What is expected:
The expected output is the first line of the data below and every line after it, up to and including the line containing "Long-Term Care Planning (832, 1839)", each reproduced exactly.

The records:
----------
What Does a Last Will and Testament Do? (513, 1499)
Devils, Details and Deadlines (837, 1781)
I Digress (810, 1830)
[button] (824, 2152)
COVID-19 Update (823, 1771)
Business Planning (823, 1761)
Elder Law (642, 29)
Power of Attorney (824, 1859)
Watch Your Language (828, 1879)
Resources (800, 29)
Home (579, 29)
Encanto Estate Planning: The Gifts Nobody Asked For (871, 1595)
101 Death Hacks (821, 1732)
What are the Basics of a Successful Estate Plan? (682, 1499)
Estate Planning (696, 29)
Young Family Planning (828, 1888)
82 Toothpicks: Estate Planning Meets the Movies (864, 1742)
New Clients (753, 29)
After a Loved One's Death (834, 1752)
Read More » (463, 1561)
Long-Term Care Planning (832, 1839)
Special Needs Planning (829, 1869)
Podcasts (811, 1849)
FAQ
----------
Answer to the exercise:
What Does a Last Will and Testament Do? (513, 1499)
Devils, Details and Deadlines (837, 1781)
I Digress (810, 1830)
[button] (824, 2152)
COVID-19 Update (823, 1771)
Business Planning (823, 1761)
Elder Law (642, 29)
Power of Attorney (824, 1859)
Watch Your Language (828, 1879)
Resources (800, 29)
Home (579, 29)
Encanto Estate Planning: The Gifts Nobody Asked For (871, 1595)
101 Death Hacks (821, 1732)
What are the Basics of a Successful Estate Plan? (682, 1499)
Estate Planning (696, 29)
Young Family Planning (828, 1888)
82 Toothpicks: Estate Planning Meets the Movies (864, 1742)
New Clients (753, 29)
After a Loved One's Death (834, 1752)
Read More » (463, 1561)
Long-Term Care Planning (832, 1839)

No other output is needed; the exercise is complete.